Task: If a line of the records holds the word "computer", copy it out.
(Supplied information begins)
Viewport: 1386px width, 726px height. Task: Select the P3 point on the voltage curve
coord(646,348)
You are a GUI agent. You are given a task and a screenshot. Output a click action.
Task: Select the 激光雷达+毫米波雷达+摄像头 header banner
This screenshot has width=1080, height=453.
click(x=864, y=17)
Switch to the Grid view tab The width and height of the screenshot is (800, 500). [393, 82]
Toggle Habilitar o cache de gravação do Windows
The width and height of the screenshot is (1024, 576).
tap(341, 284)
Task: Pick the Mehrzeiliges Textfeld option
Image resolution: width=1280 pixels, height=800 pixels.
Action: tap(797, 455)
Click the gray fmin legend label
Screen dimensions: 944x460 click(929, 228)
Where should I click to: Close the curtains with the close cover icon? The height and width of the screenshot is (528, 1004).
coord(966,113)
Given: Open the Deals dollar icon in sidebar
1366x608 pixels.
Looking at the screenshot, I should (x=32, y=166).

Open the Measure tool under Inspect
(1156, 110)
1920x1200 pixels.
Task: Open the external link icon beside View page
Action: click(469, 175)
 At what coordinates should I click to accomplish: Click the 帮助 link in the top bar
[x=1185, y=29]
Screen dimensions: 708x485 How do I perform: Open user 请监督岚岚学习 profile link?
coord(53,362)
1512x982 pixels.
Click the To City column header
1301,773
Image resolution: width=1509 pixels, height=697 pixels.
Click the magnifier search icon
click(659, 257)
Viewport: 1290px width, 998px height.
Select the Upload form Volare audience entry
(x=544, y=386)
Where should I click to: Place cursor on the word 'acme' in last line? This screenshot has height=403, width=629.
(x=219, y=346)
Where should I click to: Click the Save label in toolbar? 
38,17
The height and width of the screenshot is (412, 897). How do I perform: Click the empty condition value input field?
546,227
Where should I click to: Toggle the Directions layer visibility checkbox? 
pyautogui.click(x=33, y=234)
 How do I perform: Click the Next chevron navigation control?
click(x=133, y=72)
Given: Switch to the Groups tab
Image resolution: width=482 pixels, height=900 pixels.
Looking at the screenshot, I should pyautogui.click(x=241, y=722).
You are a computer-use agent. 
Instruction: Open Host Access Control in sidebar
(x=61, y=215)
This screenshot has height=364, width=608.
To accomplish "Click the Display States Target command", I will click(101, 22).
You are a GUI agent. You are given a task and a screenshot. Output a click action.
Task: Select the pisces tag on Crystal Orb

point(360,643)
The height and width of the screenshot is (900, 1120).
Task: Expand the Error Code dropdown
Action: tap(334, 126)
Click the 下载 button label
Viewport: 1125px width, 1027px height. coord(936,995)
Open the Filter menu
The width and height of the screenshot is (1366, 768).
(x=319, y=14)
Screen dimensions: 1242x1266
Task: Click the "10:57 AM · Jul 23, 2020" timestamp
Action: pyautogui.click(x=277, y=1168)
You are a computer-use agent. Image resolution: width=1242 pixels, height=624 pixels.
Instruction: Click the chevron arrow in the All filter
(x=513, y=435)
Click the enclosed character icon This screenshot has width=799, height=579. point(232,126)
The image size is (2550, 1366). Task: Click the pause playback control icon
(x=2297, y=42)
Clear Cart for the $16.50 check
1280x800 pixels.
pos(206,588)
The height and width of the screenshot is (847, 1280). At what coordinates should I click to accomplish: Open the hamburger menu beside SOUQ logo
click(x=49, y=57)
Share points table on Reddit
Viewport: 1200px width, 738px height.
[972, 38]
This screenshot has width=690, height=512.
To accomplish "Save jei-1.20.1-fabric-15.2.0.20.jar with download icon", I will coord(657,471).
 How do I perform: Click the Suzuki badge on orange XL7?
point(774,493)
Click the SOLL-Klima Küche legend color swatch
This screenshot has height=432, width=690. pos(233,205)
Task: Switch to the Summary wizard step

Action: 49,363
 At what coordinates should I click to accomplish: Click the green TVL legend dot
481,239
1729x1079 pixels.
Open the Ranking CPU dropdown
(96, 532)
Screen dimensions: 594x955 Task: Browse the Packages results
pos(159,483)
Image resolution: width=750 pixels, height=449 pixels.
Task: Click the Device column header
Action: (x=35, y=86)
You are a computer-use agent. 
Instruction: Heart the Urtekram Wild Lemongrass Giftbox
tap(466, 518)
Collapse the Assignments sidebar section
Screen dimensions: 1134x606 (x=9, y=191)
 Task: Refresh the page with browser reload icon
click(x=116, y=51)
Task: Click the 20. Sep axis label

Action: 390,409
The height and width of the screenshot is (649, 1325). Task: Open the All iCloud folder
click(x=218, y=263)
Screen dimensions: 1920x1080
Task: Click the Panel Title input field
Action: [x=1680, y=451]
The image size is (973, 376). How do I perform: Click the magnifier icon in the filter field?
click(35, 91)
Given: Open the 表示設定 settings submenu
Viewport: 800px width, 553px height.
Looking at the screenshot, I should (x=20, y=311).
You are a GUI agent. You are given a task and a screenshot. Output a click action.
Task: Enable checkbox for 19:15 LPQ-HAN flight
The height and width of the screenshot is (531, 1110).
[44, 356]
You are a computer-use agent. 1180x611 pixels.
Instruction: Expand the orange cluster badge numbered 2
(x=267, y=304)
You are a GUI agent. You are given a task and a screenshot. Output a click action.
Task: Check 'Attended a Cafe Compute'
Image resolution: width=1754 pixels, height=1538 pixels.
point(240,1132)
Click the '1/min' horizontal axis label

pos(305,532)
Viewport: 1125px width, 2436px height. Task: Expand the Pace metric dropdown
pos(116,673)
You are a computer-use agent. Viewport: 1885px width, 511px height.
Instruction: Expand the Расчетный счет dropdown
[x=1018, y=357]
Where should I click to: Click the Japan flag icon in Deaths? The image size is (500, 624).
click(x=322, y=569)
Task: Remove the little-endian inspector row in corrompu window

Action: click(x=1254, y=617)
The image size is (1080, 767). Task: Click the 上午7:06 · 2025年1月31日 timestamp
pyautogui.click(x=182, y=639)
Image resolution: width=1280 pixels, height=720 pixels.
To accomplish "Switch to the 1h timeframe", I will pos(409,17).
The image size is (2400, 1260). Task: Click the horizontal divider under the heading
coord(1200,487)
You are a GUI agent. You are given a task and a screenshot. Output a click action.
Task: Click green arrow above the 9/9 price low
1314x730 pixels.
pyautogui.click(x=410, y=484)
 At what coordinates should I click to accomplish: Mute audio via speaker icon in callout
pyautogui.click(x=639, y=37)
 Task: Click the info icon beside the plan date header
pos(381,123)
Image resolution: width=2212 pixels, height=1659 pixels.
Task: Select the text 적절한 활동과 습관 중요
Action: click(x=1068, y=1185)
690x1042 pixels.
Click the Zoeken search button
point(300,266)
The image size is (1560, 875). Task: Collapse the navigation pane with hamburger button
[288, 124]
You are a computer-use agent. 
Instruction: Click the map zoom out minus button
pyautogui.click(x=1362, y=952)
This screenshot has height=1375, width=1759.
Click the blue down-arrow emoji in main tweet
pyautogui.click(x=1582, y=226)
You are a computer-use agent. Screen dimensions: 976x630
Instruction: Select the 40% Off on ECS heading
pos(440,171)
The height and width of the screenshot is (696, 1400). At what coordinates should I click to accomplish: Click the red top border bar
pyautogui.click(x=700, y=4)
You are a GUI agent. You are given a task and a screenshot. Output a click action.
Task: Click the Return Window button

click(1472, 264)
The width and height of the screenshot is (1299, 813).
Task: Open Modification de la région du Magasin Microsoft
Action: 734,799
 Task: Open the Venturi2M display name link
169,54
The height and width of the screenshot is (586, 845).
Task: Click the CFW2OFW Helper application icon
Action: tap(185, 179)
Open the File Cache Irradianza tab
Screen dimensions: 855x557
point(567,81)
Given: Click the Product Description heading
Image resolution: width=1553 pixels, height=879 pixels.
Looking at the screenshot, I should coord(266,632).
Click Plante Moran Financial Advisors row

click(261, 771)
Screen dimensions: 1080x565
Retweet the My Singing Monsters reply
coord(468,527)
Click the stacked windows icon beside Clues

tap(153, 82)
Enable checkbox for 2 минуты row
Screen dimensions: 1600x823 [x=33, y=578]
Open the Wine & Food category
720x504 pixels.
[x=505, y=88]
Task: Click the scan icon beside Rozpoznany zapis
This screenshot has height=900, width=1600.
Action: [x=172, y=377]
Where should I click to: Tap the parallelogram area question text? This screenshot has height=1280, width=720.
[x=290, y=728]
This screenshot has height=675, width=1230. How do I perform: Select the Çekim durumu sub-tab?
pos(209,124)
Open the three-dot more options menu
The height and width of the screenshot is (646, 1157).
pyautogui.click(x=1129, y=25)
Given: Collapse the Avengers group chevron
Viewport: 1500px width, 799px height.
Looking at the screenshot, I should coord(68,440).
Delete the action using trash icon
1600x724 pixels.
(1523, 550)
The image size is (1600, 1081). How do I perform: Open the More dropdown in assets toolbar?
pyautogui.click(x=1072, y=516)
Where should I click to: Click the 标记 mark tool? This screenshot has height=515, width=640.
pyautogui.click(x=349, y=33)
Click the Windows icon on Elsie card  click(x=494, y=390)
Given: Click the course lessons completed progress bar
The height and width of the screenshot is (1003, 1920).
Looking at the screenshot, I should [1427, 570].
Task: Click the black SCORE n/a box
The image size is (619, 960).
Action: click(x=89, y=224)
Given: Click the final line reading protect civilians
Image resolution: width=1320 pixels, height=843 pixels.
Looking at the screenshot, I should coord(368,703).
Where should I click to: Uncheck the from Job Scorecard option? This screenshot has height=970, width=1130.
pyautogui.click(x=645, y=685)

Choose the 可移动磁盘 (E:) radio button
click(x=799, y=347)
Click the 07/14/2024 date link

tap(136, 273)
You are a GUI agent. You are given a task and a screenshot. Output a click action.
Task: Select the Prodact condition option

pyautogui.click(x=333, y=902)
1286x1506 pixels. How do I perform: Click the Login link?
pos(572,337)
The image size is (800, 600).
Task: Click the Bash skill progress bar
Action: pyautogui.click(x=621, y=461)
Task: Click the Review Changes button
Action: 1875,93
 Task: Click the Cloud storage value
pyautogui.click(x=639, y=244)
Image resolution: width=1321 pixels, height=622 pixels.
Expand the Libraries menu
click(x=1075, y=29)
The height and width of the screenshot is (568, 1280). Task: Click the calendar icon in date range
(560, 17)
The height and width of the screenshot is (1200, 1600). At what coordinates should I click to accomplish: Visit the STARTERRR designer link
(Supplied information ends)
Written answer:
You are a computer-use agent. 
You are a computer-use agent. Image resolution: width=1242 pixels, height=624 pixels.
You are a computer-use agent. 
You are a computer-use agent. 1180x611 pixels.
You are a computer-use agent. Viewport: 1885px width, 511px height.
You are a computer-use agent. 
You are a computer-use agent. Screen dimensions: 976x630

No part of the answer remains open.